- _WHAT YOU NEED TO DO_
Once the line containing "Connor Jessup (215, 431)" is found in the entries below, restate it and each following line word for word, stopping after the line containing "[Accueil] (215, 12)".

Saved data entries:

↓

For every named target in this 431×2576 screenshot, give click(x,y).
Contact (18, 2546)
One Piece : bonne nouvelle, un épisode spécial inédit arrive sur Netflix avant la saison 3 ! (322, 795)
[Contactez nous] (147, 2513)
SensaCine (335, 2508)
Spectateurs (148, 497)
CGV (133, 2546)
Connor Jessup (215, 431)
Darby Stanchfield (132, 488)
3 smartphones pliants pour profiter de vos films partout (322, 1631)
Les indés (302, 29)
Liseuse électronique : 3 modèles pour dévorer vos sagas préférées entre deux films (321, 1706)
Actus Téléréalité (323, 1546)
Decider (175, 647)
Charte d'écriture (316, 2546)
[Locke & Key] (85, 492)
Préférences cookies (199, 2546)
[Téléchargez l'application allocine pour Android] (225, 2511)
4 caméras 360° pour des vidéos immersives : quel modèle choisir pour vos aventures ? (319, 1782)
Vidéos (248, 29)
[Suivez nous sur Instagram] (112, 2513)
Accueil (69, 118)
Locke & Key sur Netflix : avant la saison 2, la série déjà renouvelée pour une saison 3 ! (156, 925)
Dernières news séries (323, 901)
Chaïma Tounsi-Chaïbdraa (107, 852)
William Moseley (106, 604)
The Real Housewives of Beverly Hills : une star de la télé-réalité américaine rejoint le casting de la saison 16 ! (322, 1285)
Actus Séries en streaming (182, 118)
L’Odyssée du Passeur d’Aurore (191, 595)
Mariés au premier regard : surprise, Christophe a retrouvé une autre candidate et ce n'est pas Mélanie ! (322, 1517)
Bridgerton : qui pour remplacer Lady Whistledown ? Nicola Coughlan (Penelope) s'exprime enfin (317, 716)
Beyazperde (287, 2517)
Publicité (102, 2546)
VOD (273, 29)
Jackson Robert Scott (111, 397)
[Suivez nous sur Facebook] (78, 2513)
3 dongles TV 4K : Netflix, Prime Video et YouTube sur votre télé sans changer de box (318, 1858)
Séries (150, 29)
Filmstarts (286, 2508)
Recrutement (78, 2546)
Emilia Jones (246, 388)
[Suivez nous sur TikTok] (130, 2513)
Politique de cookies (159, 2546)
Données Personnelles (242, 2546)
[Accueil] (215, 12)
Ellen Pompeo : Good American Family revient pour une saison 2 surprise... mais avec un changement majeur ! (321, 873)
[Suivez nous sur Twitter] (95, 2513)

↑

- _ANSWER AREA_
Connor Jessup (215, 431)
Darby Stanchfield (132, 488)
3 smartphones pliants pour profiter de vos films partout (322, 1631)
Les indés (302, 29)
Liseuse électronique : 3 modèles pour dévorer vos sagas préférées entre deux films (321, 1706)
Actus Téléréalité (323, 1546)
Decider (175, 647)
Charte d'écriture (316, 2546)
[Locke & Key] (85, 492)
Préférences cookies (199, 2546)
[Téléchargez l'application allocine pour Android] (225, 2511)
4 caméras 360° pour des vidéos immersives : quel modèle choisir pour vos aventures ? (319, 1782)
Vidéos (248, 29)
[Suivez nous sur Instagram] (112, 2513)
Accueil (69, 118)
Locke & Key sur Netflix : avant la saison 2, la série déjà renouvelée pour une saison 3 ! (156, 925)
Dernières news séries (323, 901)
Chaïma Tounsi-Chaïbdraa (107, 852)
William Moseley (106, 604)
The Real Housewives of Beverly Hills : une star de la télé-réalité américaine rejoint le casting de la saison 16 ! (322, 1285)
Actus Séries en streaming (182, 118)
L’Odyssée du Passeur d’Aurore (191, 595)
Mariés au premier regard : surprise, Christophe a retrouvé une autre candidate et ce n'est pas Mélanie ! (322, 1517)
Bridgerton : qui pour remplacer Lady Whistledown ? Nicola Coughlan (Penelope) s'exprime enfin (317, 716)
Beyazperde (287, 2517)
Publicité (102, 2546)
VOD (273, 29)
Jackson Robert Scott (111, 397)
[Suivez nous sur Facebook] (78, 2513)
3 dongles TV 4K : Netflix, Prime Video et YouTube sur votre télé sans changer de box (318, 1858)
Séries (150, 29)
Filmstarts (286, 2508)
Recrutement (78, 2546)
Emilia Jones (246, 388)
[Suivez nous sur TikTok] (130, 2513)
Politique de cookies (159, 2546)
Données Personnelles (242, 2546)
[Accueil] (215, 12)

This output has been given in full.